Five steps to a flat tummy:
Focus on your diet
Simplify your eating patterns, limiting wheat, sugar, alcohol or processed food. Take in plenty of fluids to fight dehydration and water-retention, also saying no to salty snacks. Eat more probiotic yoghurt or take a probiotic supplement to speed up the digestion process, and don´t forget the fibre. Women in particular need at least 25 grams daily.
Practise high intensity cardio and interval training
Shaking up a steady-state cardio routine to one that is varied and explosive has been proven to target more abdominal fat.

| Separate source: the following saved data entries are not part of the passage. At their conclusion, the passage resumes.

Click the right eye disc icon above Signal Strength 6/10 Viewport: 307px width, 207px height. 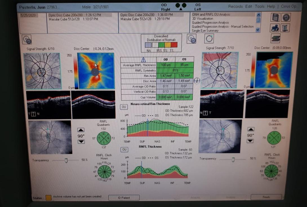(x=27, y=40)
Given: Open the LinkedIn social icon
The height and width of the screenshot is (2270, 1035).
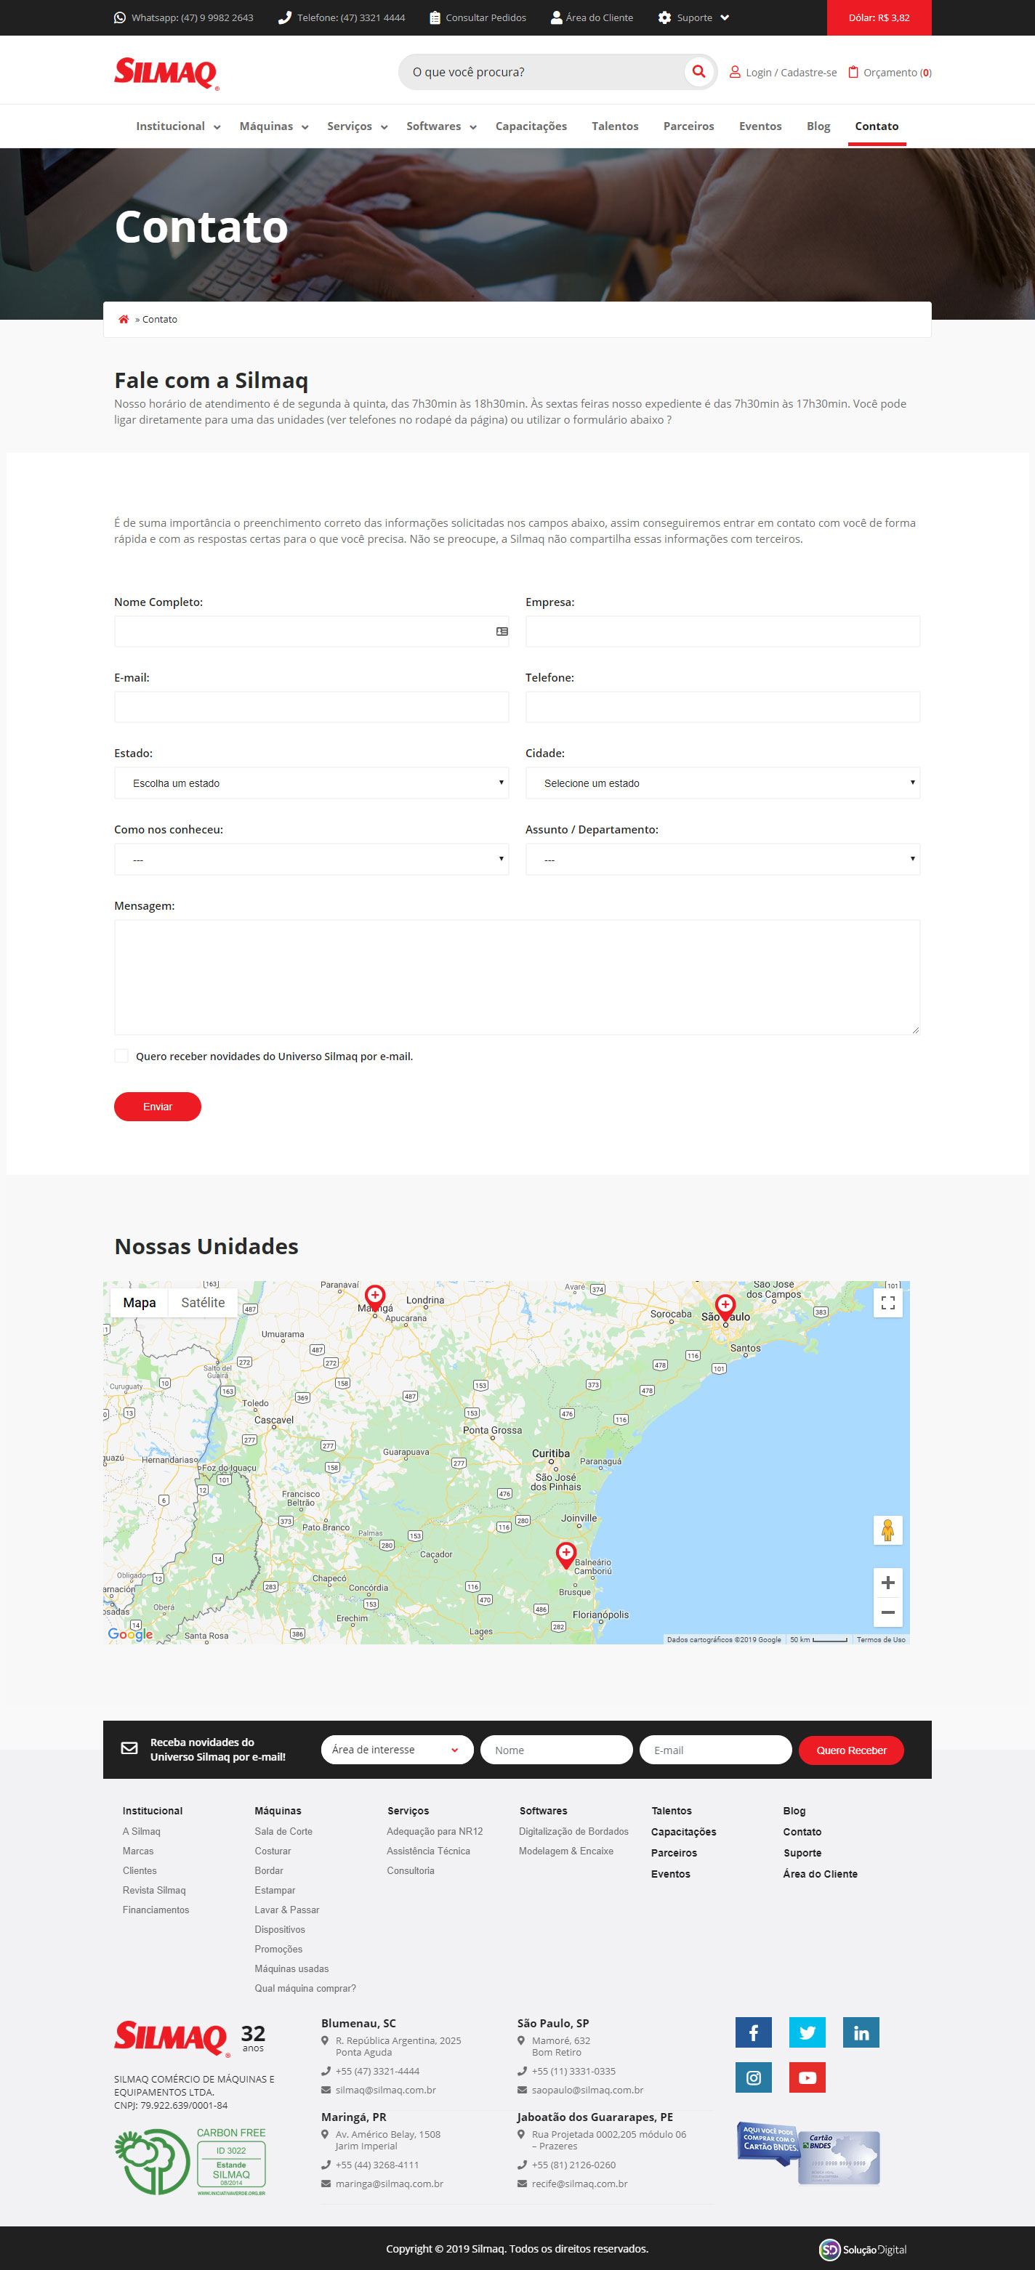Looking at the screenshot, I should point(860,2032).
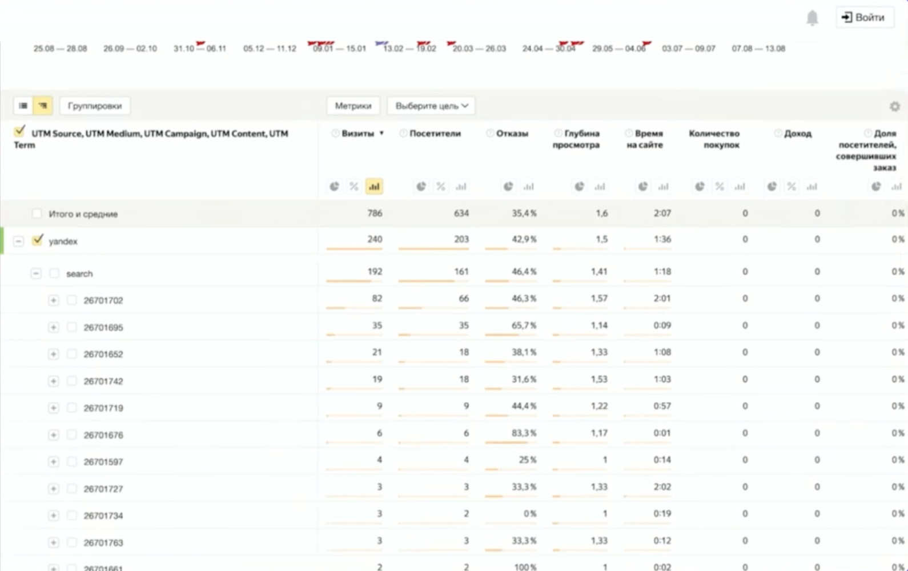Select the tree view icon
This screenshot has height=571, width=908.
(x=43, y=106)
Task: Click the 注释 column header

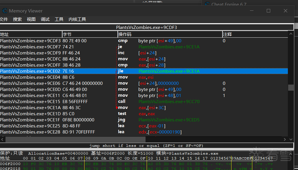Action: (x=255, y=34)
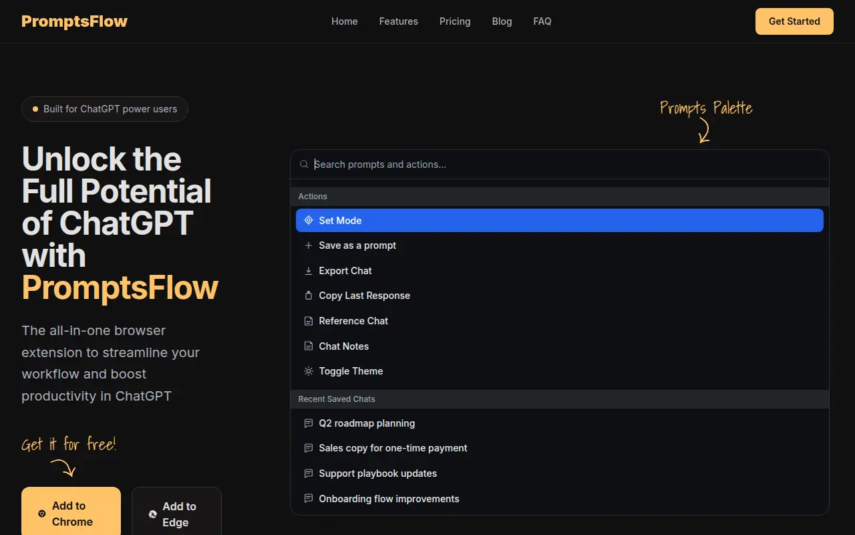Viewport: 855px width, 535px height.
Task: Click the document icon beside Reference Chat
Action: point(309,321)
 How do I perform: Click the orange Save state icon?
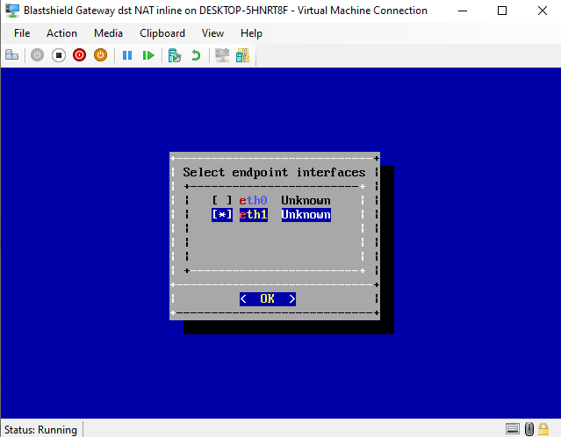point(100,55)
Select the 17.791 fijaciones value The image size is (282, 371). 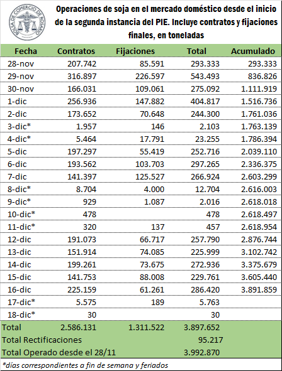point(152,139)
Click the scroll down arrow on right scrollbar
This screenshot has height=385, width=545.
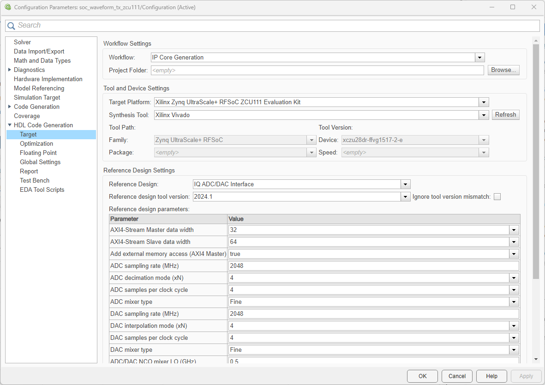(x=536, y=359)
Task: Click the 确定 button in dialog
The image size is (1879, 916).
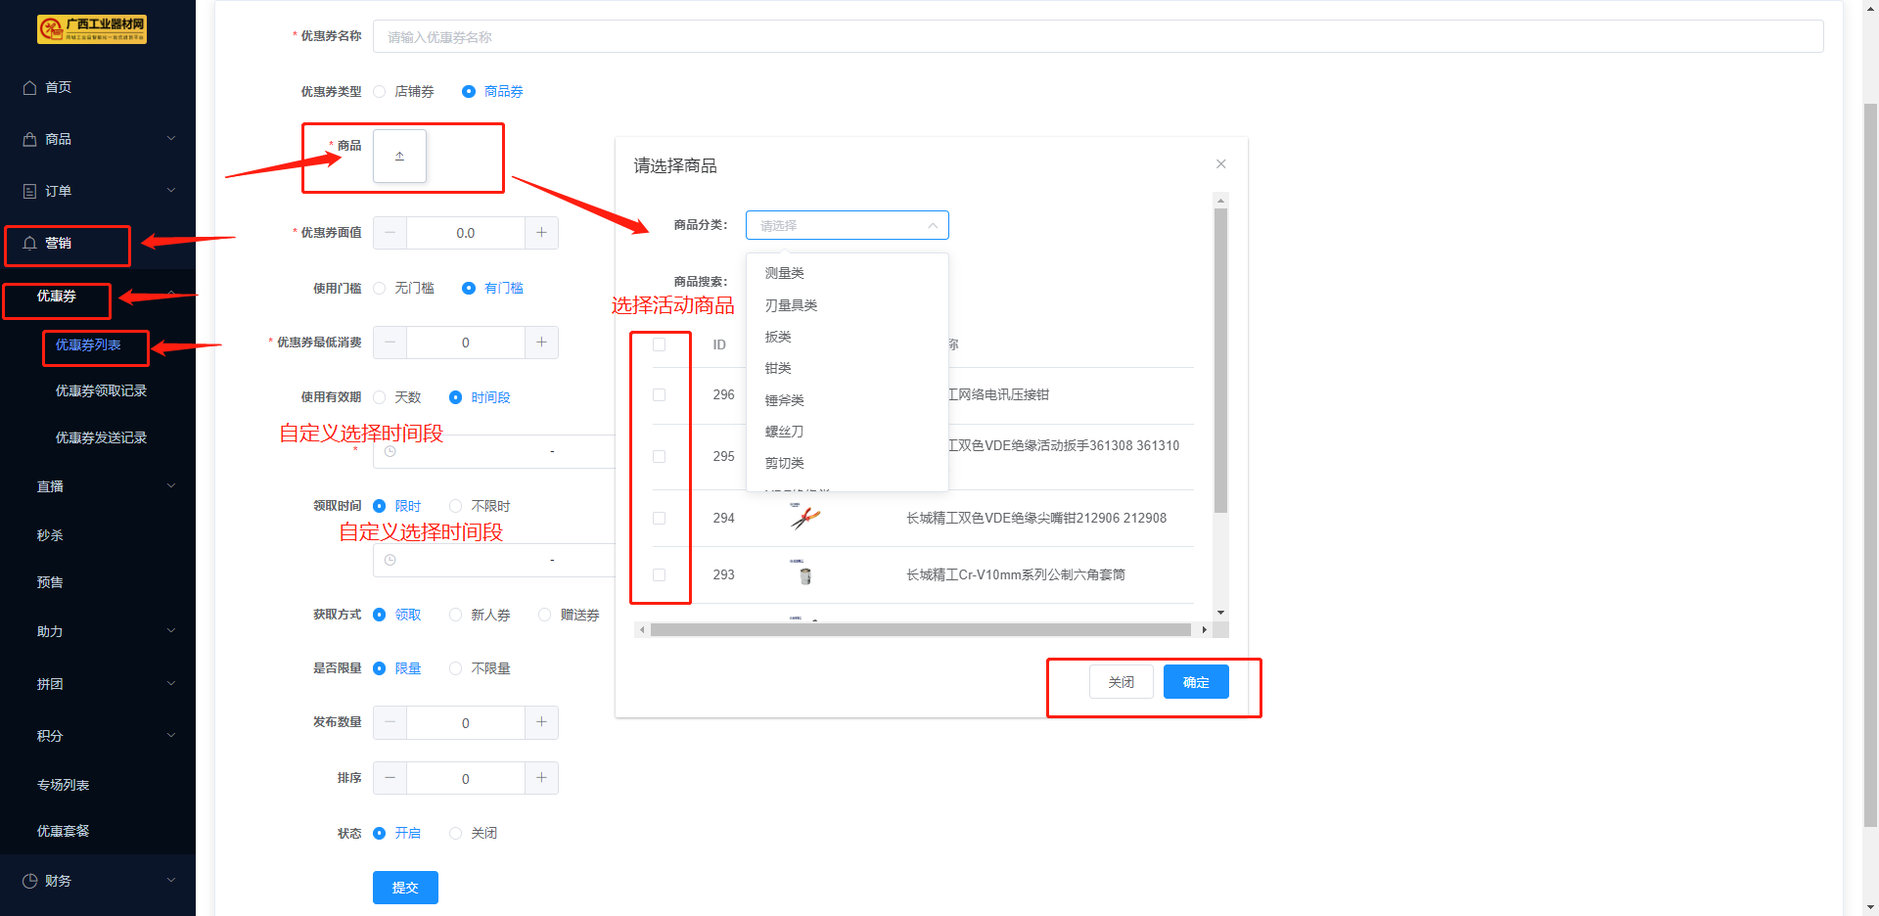Action: (1195, 682)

Practise compound movements for lean mass and increased metabolism
Strength training plays a critical part in toning your abs, as well as the rest of the body. Compound exercises are responsible for greater calorie burns during sessions as well as increasing lean muscle tissue at a greater rate, therefore improving your resting metabolism.
Target ALL your abs
So often we focus only on the desired ‘six-pack’. Targeting all three of these muscle groups – rectus abdominis, internal and external obliques, transverse abdominis – is crucial when it comes to sculpting your abs.
In addition to other detrimental effects on our immune systems, stress can play a part in weight gain – particularly in the storing of belly fat. Be sure to get plenty of rest as well, as inadequate sleep increases cortisol levels and reduces leptin, a hormone that signals fullness, leaving you storing fat and hungry.